The New York State Department of Financial Services (NYSDFS) recently unveiled its cybersecurity regulation for financial services companies, which takes effect on January 1, 2017. This regulation applies to every banking and financial services entity licensed or chartered by NYSDFS, including all foreign branches, agencies, representative offices and commercial lending companies licensed in New York state. The significant new requirements include:
- Establishment and maintenance of a systemic cybersecurity program
- Establishment and maintenance of a written cybersecurity policy
- Designation of a chief information security officer
- Annual risk assessment of information systems
- Implementation of a third-party information security policy
- Installation of multi-factor authentication
- Encryption of non-public information transmitted by the entity
- Destruction of non-public information retained by the entity
- Annual training
Cybersecurity program: Each institution organized pursuant to NYSDFS will need to establish a cybersecurity program to ensure the confidentiality and integrity of the entity’s information systems. The program must be designed to perform various functions, such as:
- Identifying internal and external cyber risks by identifying non-public information stored on the entity’s information system
- Using defensive infrastructure and implementing a cybersecurity policy to protect the non-public information from unauthorized access
- Detecting and responding to cybersecurity events to ensure the continuation of normal operations and services
The program will be subject to annual penetration testing and a quarterly vulnerability assessment. It must also establish an audit trail system that will allow for complete reconstruction of all financial transactions, to permit the detection and response to a cybersecurity event. The audit trail must be able to track and maintain data logging of all authorized users. It needs to protect the integrity of both the data stored and the hardware to prevent alterations, and must log system events to capture any access and alterations made. The program shall also limit access privileges solely to individuals who require such access to perform their job functions.

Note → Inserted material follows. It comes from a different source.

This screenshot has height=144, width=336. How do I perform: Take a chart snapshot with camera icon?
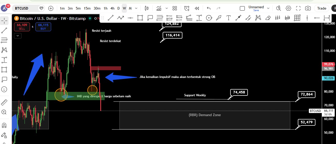pos(308,8)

Cybersecurity policy: Each institution must produce a written cybersecurity policy, reviewed and approved annually by the board of directors and a senior officer. The policy must address 14 enumerated items, including security and monitoring of information systems and networks, data governance, access controls, business continuity, disaster recovery, physical security controls and data privacy.
Chief information security officer: Each institution will be required to either designate a qualified individual to serve as chief information security officer (CISO) or outsource the function to a third-party provider. The CISO must produce a biannual report assessing various attributes of the entity’s information systems, detailing any exceptions to the entity’s cybersecurity policy, assessing the effectiveness of the cybersecurity program and providing recommendations to remediate any deficiencies identified.

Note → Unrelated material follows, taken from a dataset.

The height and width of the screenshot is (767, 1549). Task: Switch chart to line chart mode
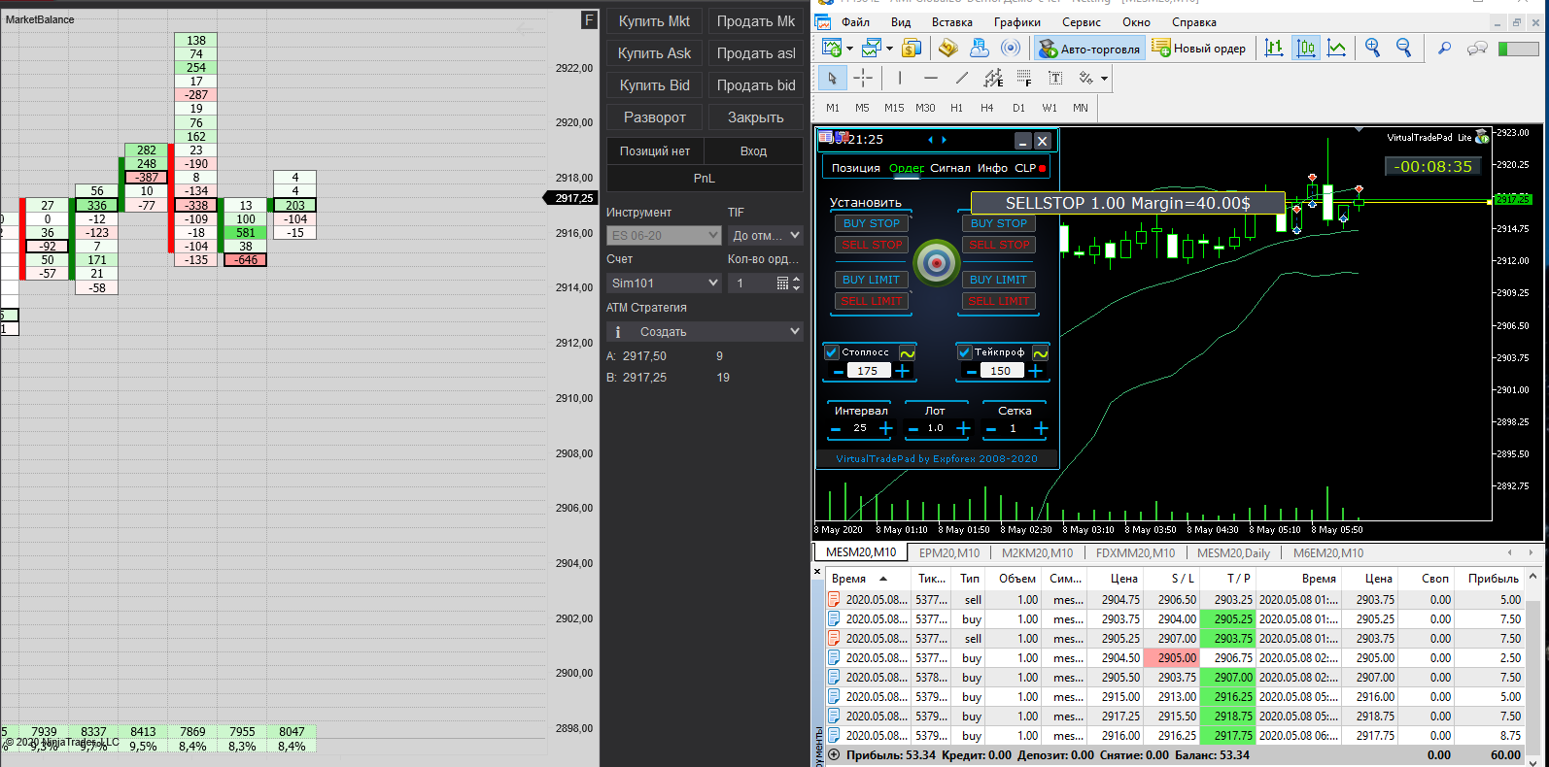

Annual risk assessment: Every year, each entity must document a risk assessment pursuant to the risk evaluation criteria established in the cybersecurity policy, and must also assess the adequacy of the information system.
Third-party information security policy: If an entity’s non-pubic information is accessible by any third party, the entity will need to implement a detailed third-party information security policy to protect such non-public information. The policy will require a due diligence process to be undertaken on the third party and an annual assessment of the adequacy of the third party’s cybersecurity practices.
Multi-factor authentication: Each entity must establish multi-factor authentication to gain access to its information systems. This is defined as authentication through verification of two of the following: a knowledge factor, such as a password; a possession factor, such as a token or text message on a mobile phone; and an inherence factor, such as biometric characteristics.
Encryption: Each entity must either encrypt all non-public information for transit or secure such information by alternative control, as approved by the CISO.
Destruction of non-public information: Each entity must establish policies and procedures for the timely destruction of any non-public information no longer necessary for the provision of services.
Annual training: The cybersecurity program must institute an annual training component for all personnel.
NYSDFS has included some limited exceptions to compliance with parts of this regulation, such as the risk assessment, but such exemptions will be available for relatively few entities.
Compliance officers should immediately review the details of this new regulation and commence the process of implementing the required cybersecurity program and policy. As of January 15, 2018, and every year thereafter, an entity's board of directors will be required to sign a certification that the entity was in full compliance with the regulation for the preceding year.